A first go at multi-step prediction

We pick up where the first post in this series left us: facing the task of multilevel time series forecasting.

Our first attempt was a workaround of sorts. The model is trained to provide a single prediction corresponding to the very next time point. So if we need a longer prediction, what we can do is use that prediction and feed it back to the model to shift the input sequence by one value ( \([x_{t-n}, …, x_t]\) to \([x_{t-n-1}, …, x_{t+1}]\)say).

In contrast, new models are designed and trained to predict a configurable number of observations at a time. The architecture is still basic (as basic as possible depending on the task), so it can serve as a baseline for future attempts.

You work with the same data as before. vic_elec from tsibbledata.

Still, compared to last time dataset Classes need to change. Previously, for each batch item, there was a target (y) used to be a single value, but is now a vector, just like the input. x. And it's like n_timesteps It was and still has a second parameter, used to specify the length of the input sequence. n_forecastConfigure the target size.

In our example n_timesteps and n_forecast They are set to the same value, but they don't have to be. You can train a week's worth of sequences equally well and then predict your progress over a day or a month.

Besides that fact .getitem() Now it returns a vector for: y furthermore x, there isn't much to say about dataset creation. The complete code to set up the data input pipeline is below:

n_timesteps <- 7 * 24 * 2
n_forecast <- 7 * 24 * 2 
batch_size <- 32

vic_elec_get_year <- function(year, month = NULL) {
  vic_elec %>%
    filter(year(Date) == year, month(Date) == if (is.null(month)) month(Date) else month) %>%
    as_tibble() %>%
    select(Demand)
}

elec_train <- vic_elec_get_year(2012) %>% as.matrix()
elec_valid <- vic_elec_get_year(2013) %>% as.matrix()
elec_test <- vic_elec_get_year(2014, 1) %>% as.matrix()

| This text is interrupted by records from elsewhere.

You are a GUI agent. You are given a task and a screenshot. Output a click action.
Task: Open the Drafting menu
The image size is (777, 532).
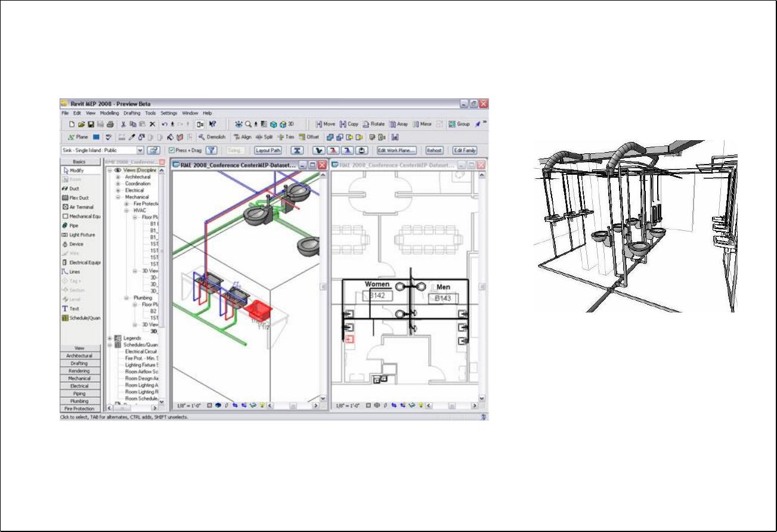coord(132,113)
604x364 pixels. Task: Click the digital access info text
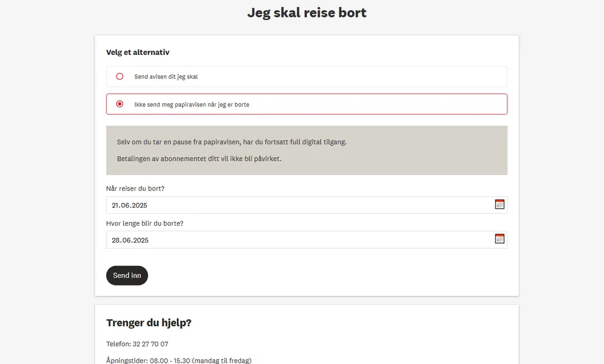(x=232, y=142)
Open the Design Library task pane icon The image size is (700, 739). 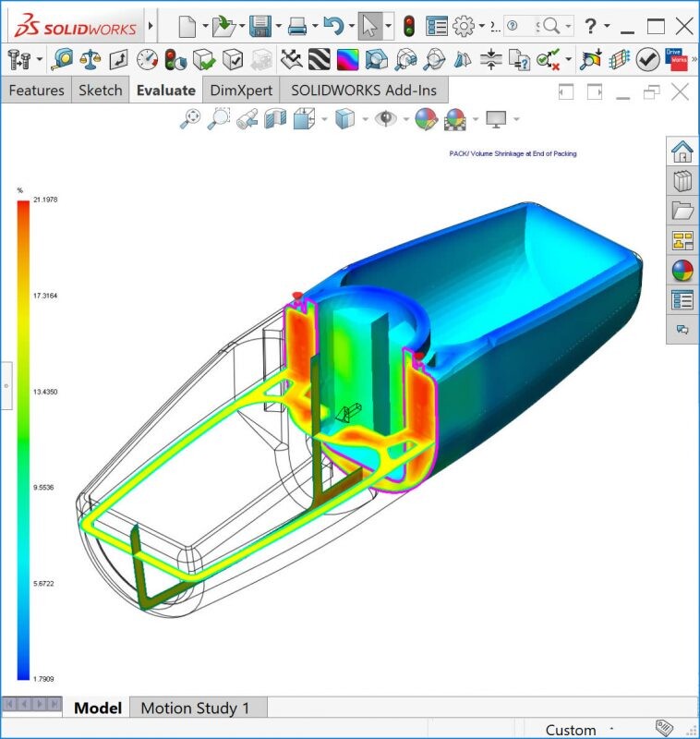point(682,181)
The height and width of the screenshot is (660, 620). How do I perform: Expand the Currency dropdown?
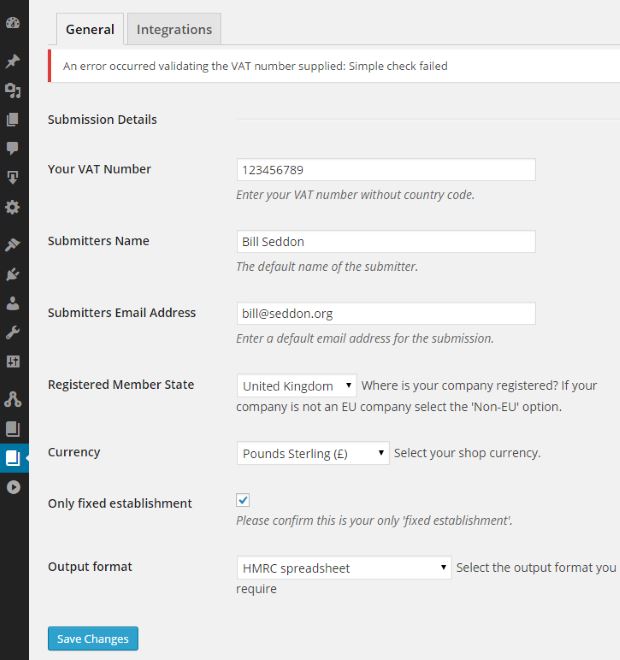coord(313,454)
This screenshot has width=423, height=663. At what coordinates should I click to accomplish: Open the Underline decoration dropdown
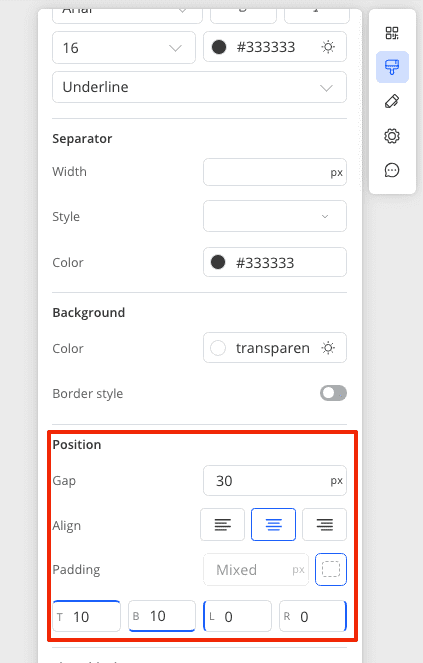199,87
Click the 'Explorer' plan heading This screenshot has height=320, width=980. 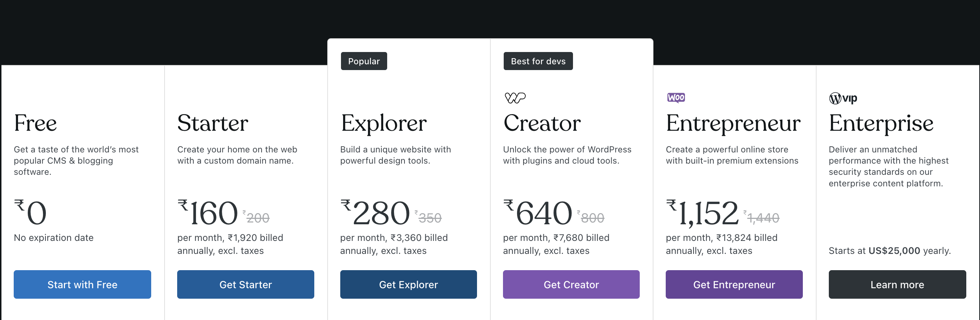point(383,123)
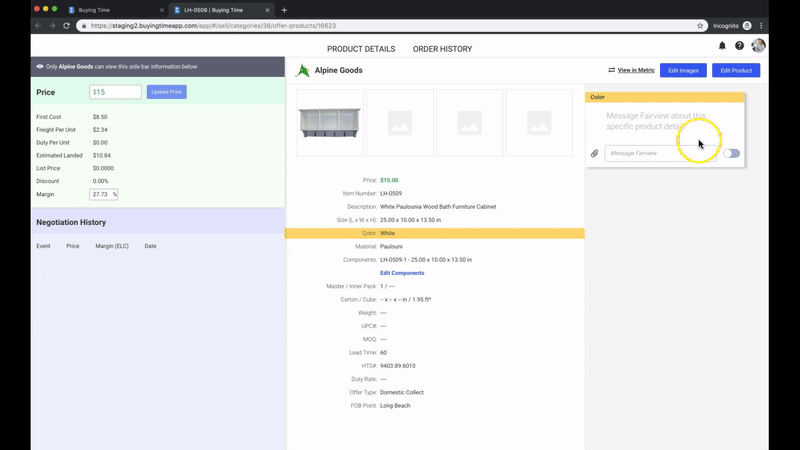
Task: Toggle the switch beside Message Fairview field
Action: coord(732,153)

train_mean <- mean(elec_train)
train_sd <- sd(elec_train)

elec_dataset <- dataset(
  name = "elec_dataset",
  
  initialize = function(x, n_timesteps, n_forecast, sample_frac = 1) {
    
    self$n_timesteps <- n_timesteps
    self$n_forecast <- n_forecast
    self$x <- torch_tensor((x - train_mean) / train_sd)
    
    n <- length(self$x) - self$n_timesteps - self$n_forecast + 1
    
    self$starts <- sort(sample.int(
      n = n,
      size = n * sample_frac
    ))
    
  },
  
  .getitem = function(i) {
    
    start <- self$starts[i]
    end <- start + self$n_timesteps - 1
    pred_length <- self$n_forecast
    
    list(
      x = self$x[start:end],
      y = self$x[(end + 1):(end + pred_length)]$squeeze(2)
    )
    
  },
  
  .length = function() {
    length(self$starts) 
  }
)

train_ds <- elec_dataset(elec_train, n_timesteps, n_forecast, sample_frac = 0.5)
train_dl <- train_ds %>% dataloader(batch_size = batch_size, shuffle = TRUE)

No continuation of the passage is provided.